The Reserve Bank is expected to start raising its key interest rate as soon as next month Photo: 123RF
It held the cash rate at 0-point-25 percent but halted the bond buying programme, which has cleared the way for a rise starting next month and another in November.
Kiwibank chief economist Jarrod Kerr said just about everyone will be affected to some degree.
According to Kerr, there could be at least three interest rate rises from the central bank within a year.
The Reserve Bank held the official cash rate at a record low zero-point-2-5 percent yesterday, but halted its bond buying programme.
It is expected to start raising its key interest rate as soon as next month.
“What they’ve said is that they want to remove some of the policy stimulus out there and that’s their way of saying we’re going to stop buying bonds, we’re going to stop the quantative easing program and we’re going to let wholesale interest rates lift,” he said.
He said the forecast interest rate rises could mean current mortgage rates between two and four percent, could rise to three or five percent.
“We’re not talking massive increases like we’ve seen previously but we are talking a good one percent from here which will affect most people with debt but it’ll also provide some relief to those that are savers.
“We talk a lot about borrowers but the people who were suffering the most in the last year were savers particularly people who were having to live off their savings so we will see term deposit rates continue to lift so that will provide some support to another part of the economy,” he said.
Wholesale interest rates have lifted over the last month and Kerr said this has passed on to mortgage rates, other lending rates and term deposit rates.
It’s been seven years since New Zealand saw a cash rate rise and Kerr expected many first homebuyers to renegotiate their mortgage rates if interest rates do rise.

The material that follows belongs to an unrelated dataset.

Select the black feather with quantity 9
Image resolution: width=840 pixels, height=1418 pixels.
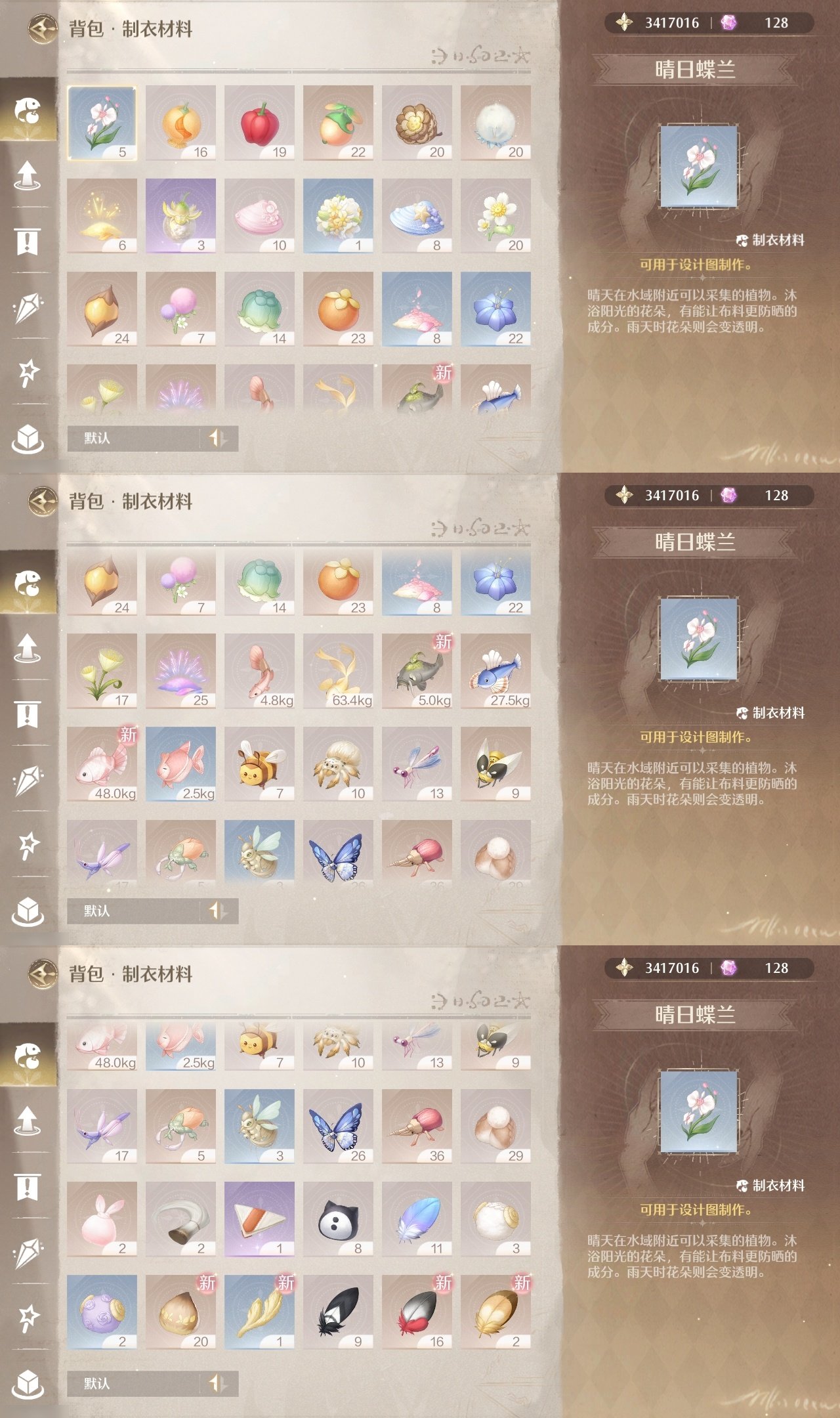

“2014 was the last time we saw a rate rise so there are a lot of first home buyers out there who have never seen a rate rise.”
“A lot of people are on fixed [term] but a lot of people are also rolling off their fixed rates in the next six months so we will see a lot of people coming down to the bank wanting to refix their mortgage rates.
“Now that interest rates are rising they will most likely want to refix their rate for a longer term,” Kerr said.